IntentDrive / backend /README.md
sajith-0701
Deploy FastAPI backend to HF Spaces (Docker SDK)
98075af
# Backend (Phase 1)
This backend exposes your existing CV + trajectory prediction pipeline through FastAPI.
## Folder Structure
```text
backend/
app/
api/
dependencies.py
routes/
health.py
live.py
predict.py
core/
serialization.py
uploads.py
ml/
inference.py
model.py
model_fusion.py
sensor_fusion.py
legacy/
dataset.py
dataset_fusion.py
data_loader.py
cv_perception.py
map_renderer.py
visualization.py
services/
pipeline.py
main.py
schemas.py
scripts/
training/
evaluation/
data/
tools/
legacy/
requirements.txt
```
Notes:
- Runtime model and fusion logic is now under `backend/app/ml`.
- Legacy helper modules were moved under `backend/app/legacy`.
- Training, evaluation, and data scripts were moved under `backend/scripts/*`.

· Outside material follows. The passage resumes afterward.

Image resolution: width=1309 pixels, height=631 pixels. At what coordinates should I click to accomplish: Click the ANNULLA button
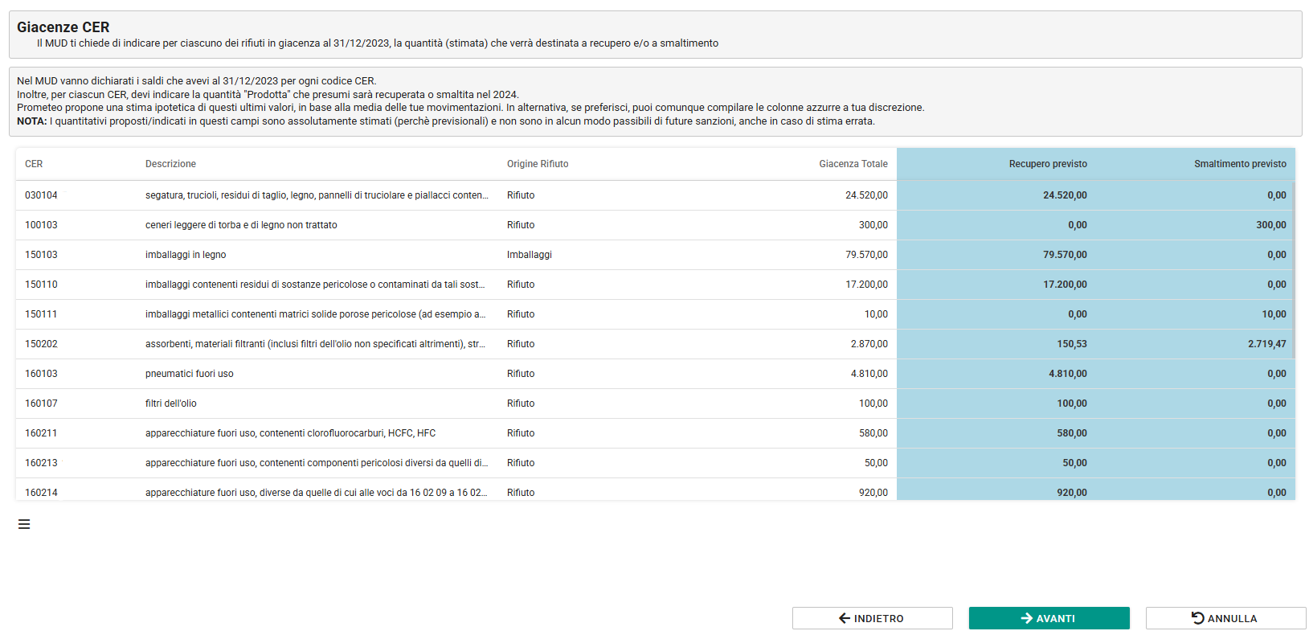click(x=1225, y=618)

- Root-level `inference.py`, `model.py`, `model_fusion.py`, and `sensor_fusion.py` remain as compatibility wrappers.
## Run
From the repository root:
```powershell
.\\venv\\Scripts\\python.exe -m pip install -r backend/requirements.txt
.\\venv\\Scripts\\python.exe -m uvicorn backend.app.main:app --reload --host 0.0.0.0 --port 8000
```
## Endpoints
- `GET /api/health`
- `GET /api/live/frames?channel=CAM_FRONT&limit=200`
- `GET /api/live/frame-image?path=<dataset_frame_path>`
- `POST /api/predict/two-image` (multipart form)
- `POST /api/predict/live-fusion` (JSON body)
## Phase 2 Scene Geometry
Prediction responses now include `scene_geometry` with image-grounded BEV primitives:
- `road_polygon`: camera-derived drivable area in BEV coordinates.

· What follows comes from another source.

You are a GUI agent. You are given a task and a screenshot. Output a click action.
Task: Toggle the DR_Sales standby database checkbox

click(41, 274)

- `lane_lines`: lane candidates projected into BEV.
- `elements`: projected actor footprints from detections.
- `quality`: confidence score in `[0, 1]` for extracted scene structure.
Notes:
- The backend keeps using existing model files at repository root.
- Keep running from repo root so relative data paths remain stable.